正文 SWIFT’S “JOURNAL TO STELLA”(2)(3 / 3)

But Vanessa was not Stella. She was younger, more vehement, less disciplined, less wise. She had no Mrs. Dingley to restrain her. She had no memories of the past to solace her. She had no journals coming day by day to comfort her. She loved Swift and she knew no reason why she should not say so. Had he not himself taught her “to act what was right, and not to mind what the world said”? Thus when some obstacle impeded her, when some mysterious secret came between them, she had the unwisdom to question him. “Pray what can be wrong in seeing and advising an unhappy young woman? I can’t imagine.” “You have taught me to distinguish,” she burst out, “and then you leave me miserable.” Finally in her anguish and her bewilderment she had the temerity to force herself upon Stella. She wrote and demanded to be told the truth – what was Stella’s connexion with Swift? But it was Swift himself who enlightened her. And when the full force of those bright blue eyes blazed upon her, when he flung her letter on the table and glared at her and said nothing and rode off, her life was ended. It was no figure of speech when she said that “his killing, killing words” were worse than the rack to her; when she cried out that there was “something in your look so awful that it strikes me dumb”. Within a few weeks of that interview she was dead; she had vanished, to become one of those uneasy ghosts who haunted the troubled background of Stella’s life, peopling its solitude with fears.
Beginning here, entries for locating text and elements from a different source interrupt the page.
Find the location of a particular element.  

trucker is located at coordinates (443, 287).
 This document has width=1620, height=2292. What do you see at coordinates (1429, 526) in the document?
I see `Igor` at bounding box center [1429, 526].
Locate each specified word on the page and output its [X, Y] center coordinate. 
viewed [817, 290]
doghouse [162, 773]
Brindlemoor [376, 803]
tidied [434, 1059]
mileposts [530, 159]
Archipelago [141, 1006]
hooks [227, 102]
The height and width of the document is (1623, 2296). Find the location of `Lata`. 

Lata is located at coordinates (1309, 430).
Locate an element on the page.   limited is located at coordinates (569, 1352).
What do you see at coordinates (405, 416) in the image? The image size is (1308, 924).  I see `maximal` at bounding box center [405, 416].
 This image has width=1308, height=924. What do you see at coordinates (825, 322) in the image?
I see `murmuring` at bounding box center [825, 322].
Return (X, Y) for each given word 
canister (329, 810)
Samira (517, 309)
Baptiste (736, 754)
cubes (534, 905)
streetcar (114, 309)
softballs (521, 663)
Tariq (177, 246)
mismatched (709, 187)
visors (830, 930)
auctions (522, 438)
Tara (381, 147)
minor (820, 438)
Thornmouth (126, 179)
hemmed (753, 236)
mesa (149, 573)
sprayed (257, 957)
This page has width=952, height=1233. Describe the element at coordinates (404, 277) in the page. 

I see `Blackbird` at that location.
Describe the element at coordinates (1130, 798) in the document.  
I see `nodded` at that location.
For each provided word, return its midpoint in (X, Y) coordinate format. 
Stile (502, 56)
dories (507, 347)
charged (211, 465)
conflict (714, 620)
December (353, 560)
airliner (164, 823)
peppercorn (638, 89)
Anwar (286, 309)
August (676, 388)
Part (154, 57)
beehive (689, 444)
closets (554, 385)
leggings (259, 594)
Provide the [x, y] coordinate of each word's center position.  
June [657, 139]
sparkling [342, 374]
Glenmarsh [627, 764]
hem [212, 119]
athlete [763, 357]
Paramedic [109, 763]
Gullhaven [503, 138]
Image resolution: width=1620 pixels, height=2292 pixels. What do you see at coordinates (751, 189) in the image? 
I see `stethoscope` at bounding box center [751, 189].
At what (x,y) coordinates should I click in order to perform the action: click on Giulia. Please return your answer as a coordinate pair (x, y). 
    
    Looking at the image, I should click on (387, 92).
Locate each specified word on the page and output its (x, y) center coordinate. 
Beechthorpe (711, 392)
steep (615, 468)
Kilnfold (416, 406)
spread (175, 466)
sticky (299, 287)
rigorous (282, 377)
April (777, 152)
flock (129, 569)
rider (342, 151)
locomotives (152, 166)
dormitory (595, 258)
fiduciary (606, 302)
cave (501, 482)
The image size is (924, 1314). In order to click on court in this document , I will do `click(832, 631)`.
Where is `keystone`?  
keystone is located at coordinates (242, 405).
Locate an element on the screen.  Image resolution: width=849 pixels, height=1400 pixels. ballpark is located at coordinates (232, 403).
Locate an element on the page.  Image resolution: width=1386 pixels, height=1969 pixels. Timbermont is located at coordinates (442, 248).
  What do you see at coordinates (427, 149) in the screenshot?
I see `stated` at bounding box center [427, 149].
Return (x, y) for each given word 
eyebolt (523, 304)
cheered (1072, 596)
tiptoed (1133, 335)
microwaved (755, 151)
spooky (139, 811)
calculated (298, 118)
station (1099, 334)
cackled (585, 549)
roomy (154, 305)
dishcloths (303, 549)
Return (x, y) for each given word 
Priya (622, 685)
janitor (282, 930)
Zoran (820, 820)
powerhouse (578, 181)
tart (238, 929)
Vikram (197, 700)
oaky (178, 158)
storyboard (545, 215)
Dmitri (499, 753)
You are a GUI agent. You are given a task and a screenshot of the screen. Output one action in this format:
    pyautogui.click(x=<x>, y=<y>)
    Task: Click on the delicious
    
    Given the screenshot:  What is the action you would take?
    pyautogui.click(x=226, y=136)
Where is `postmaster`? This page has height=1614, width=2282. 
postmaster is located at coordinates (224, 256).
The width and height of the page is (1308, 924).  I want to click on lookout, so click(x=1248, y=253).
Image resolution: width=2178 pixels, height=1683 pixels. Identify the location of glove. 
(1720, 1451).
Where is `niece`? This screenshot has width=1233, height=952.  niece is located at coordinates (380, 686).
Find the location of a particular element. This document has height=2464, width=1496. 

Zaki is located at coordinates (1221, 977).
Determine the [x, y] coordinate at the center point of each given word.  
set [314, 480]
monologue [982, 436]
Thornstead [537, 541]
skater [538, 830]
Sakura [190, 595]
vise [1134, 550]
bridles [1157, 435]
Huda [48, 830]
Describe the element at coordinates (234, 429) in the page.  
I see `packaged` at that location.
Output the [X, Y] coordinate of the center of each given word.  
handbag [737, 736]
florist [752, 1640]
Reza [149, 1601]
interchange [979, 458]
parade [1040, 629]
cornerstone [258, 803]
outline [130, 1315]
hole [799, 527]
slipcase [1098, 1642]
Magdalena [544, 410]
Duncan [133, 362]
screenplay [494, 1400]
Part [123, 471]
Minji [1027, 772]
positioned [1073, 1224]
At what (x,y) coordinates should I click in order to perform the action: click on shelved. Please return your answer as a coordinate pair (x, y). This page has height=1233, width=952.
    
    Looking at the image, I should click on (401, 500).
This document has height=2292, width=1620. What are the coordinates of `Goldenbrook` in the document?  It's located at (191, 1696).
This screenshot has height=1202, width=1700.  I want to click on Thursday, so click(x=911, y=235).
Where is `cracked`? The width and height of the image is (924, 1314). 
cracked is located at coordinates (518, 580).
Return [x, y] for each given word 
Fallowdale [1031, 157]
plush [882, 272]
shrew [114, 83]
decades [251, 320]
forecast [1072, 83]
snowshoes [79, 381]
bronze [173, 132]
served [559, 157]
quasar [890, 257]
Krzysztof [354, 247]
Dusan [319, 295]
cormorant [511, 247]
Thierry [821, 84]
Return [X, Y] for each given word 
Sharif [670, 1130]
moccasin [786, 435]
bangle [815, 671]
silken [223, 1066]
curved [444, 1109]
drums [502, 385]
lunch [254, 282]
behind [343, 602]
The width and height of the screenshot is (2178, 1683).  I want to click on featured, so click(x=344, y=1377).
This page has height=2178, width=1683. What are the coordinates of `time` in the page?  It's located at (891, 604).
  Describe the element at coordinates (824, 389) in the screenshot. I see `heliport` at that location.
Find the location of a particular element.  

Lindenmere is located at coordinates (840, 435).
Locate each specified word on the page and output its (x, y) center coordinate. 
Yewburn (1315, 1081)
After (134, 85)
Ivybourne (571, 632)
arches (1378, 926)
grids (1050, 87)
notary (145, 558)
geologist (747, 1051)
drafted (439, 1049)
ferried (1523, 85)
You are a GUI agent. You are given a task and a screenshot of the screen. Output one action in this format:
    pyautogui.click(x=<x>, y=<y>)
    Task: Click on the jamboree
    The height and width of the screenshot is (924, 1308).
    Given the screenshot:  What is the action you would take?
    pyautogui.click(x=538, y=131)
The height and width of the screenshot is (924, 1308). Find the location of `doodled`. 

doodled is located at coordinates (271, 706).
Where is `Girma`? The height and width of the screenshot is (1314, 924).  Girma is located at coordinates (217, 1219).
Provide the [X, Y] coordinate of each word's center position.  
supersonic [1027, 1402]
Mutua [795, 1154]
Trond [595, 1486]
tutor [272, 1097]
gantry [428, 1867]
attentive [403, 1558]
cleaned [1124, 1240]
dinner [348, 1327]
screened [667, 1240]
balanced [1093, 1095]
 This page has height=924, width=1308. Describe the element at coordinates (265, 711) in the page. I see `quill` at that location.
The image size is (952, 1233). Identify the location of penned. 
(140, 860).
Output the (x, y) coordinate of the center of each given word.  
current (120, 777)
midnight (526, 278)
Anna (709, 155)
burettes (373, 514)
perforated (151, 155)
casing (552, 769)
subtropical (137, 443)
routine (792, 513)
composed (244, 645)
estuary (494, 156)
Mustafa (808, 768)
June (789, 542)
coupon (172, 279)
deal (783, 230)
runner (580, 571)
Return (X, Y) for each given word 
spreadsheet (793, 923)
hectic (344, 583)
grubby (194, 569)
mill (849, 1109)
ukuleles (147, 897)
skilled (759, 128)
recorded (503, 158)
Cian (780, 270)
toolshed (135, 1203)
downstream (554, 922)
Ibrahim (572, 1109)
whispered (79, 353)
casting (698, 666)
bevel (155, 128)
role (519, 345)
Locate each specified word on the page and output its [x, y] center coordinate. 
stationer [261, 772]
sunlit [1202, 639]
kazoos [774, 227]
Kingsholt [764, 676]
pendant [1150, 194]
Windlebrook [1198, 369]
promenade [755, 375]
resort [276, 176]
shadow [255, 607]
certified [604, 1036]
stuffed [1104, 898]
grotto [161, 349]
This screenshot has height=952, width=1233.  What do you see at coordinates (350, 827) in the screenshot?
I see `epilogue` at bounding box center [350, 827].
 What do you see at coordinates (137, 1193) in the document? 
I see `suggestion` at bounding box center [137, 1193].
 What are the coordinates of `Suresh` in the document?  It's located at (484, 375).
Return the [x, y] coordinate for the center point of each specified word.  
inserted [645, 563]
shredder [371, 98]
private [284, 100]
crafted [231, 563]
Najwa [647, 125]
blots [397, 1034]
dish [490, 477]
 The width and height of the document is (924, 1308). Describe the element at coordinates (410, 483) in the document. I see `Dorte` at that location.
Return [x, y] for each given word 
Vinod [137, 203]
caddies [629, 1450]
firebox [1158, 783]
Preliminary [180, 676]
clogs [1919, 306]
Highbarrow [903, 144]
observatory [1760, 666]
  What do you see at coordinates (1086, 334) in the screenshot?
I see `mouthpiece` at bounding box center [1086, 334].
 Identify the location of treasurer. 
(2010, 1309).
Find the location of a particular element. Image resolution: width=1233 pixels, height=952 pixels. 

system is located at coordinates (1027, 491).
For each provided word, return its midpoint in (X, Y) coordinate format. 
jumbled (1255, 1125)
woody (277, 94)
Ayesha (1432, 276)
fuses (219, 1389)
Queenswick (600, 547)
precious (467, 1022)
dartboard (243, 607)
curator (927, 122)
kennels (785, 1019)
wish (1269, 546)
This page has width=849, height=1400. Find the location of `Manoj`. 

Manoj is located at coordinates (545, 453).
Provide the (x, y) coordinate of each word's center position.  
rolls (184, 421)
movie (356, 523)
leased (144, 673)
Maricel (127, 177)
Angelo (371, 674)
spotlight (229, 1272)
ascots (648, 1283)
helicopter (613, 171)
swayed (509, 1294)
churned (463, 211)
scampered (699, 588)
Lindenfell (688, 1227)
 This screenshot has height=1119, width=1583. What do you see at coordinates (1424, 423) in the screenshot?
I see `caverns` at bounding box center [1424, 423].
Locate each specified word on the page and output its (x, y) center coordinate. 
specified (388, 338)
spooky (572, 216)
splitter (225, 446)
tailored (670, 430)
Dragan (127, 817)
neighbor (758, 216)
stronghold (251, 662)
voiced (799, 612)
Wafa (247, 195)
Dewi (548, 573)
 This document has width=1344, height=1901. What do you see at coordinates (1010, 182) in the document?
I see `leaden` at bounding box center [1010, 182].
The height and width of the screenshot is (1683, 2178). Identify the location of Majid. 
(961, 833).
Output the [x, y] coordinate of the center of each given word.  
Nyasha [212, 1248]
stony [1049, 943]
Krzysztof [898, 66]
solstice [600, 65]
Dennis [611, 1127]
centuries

Stella was left to enjoy her intimacy alone. She lived on to practise those sad arts by which she kept her friend at her side until, worn out with the strain and the concealment, with Mrs. Dingley and her lap-dogs, with the perpetual fears and frustrations, she too died. As they buried her, Swift sat in a back room away from the lights in the churchyard and wrote an account of the character of “the truest, most virtuous, and valuable friend, that I, or perhaps any other person, was ever blessed with”. Years passed; insanity overcame him; he exploded in violent outbursts of mad rage. Then by degrees he fell silent. Once they caught him murmuring. “I am what I am”, they heard him say.